Moving user acceptance testing (UAT) along productively and successfully.

Another important area of coverage for the business analyst is the laborious, but critical process of user acceptance testing. The UAT is where the customer runs the basically finished technical solution through it’s paces and confirms that it does what they need it to do. What are they testing against? You guessed it… the project requirements. So going back to those… you can see at least one key reason those well documented project requirements are necessary. Another key input into the user acceptance testing process is the test cases and testing scenarios. Most clients aren’t very experienced in putting those together and actually performing the testing. The BA can’t really do all of this for them… that would be a conflict of interest because in order to get non-tainted sign off of the user acceptance testing it needs to be the customer performing all of these activities. But the business analyst certainly can and often does help – significantly help – guide the project client through this process successfully. The UAT does have a defined place and time on the project schedule – often one to two weeks – so it needs to end (successfully!) and then move on. The BA helps keep it on track toward successful sign off.

Ensuring the project is closed out successfully.

At the end of the road is the project closeout and final sign off and acceptance. The business analyst is always going to play a key role in this – working right along side the project manager to ensure all the i’s are dotted and the t’s are crossed. Have all invoices been delivered – and paid? Is the issues list signed off and complete? Have you checked the detailed project schedule again – are all deliverables signed off and accounted for? Have you touched base with the customer – are there any unknown outstanding issues or concerns that should be discussed prior to solution handoff? Are there any final outstanding questions or concerns from the subject matter experts (SMEs) and end user experts on the customer side? Those are the ones you need to make sure are ready for solution handoff.

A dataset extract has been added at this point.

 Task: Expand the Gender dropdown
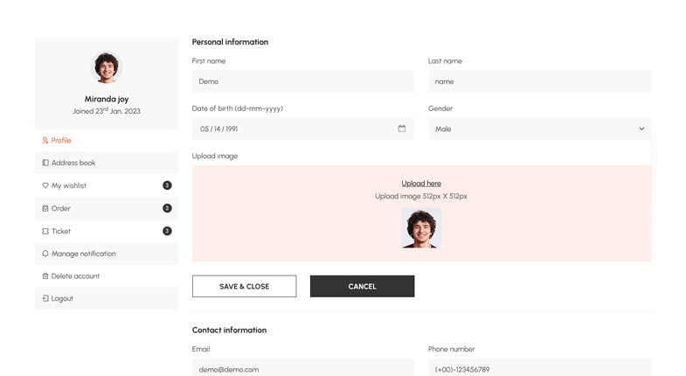[x=538, y=129]
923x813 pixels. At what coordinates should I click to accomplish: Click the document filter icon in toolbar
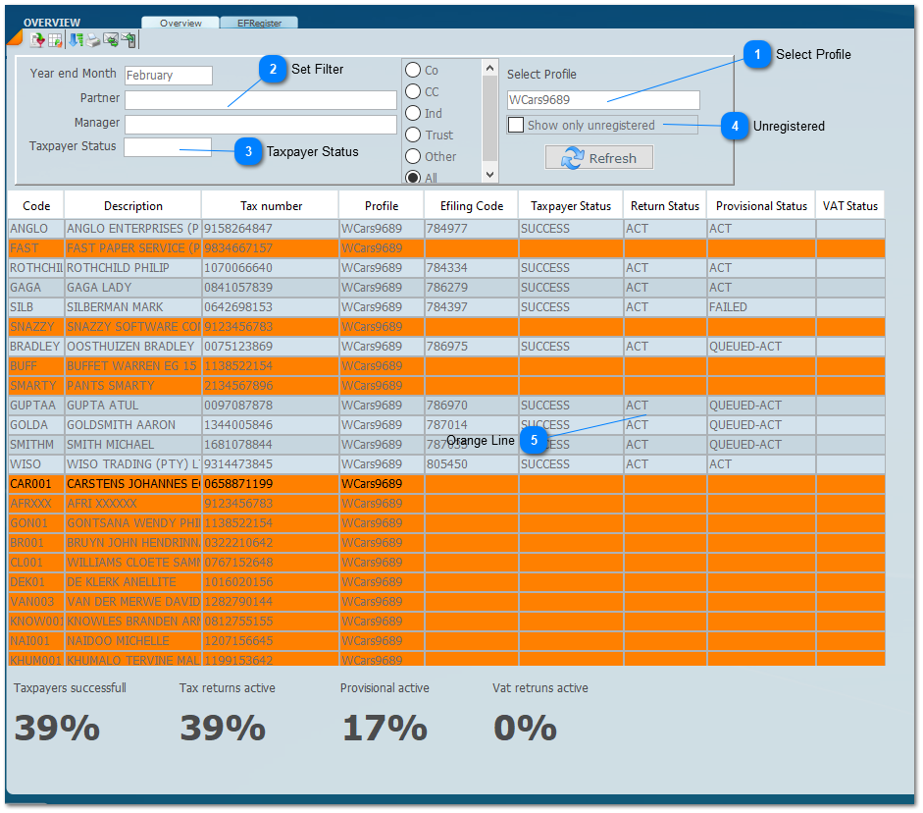(x=38, y=40)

Summary / call for feedback

This list is really just the tip of the iceberg of what the business analyst really does on the typical technical project and implementation. Did I say typical? I’m not sure if there really is such a thing as a typical technical project – it’s never that easy or containable. But the BA role is so incredibly significant and broad that what they end up touching is literally everything. This list just covers a few very key areas of involvement. And as far as ping pong goes… play away. I love ping pong and I’m very good at it… just not sure I want to hear it all day or have others playing it in the workplace, but I’ll get over it as long as I can find a good place to work that has a solid core door on it.

Readers – what do you think about this list? Do you agree with it – what would you add to it or change about it? What is your corporate culture like? Very casual? Too casual? Just right? Please share your thoughts and discuss.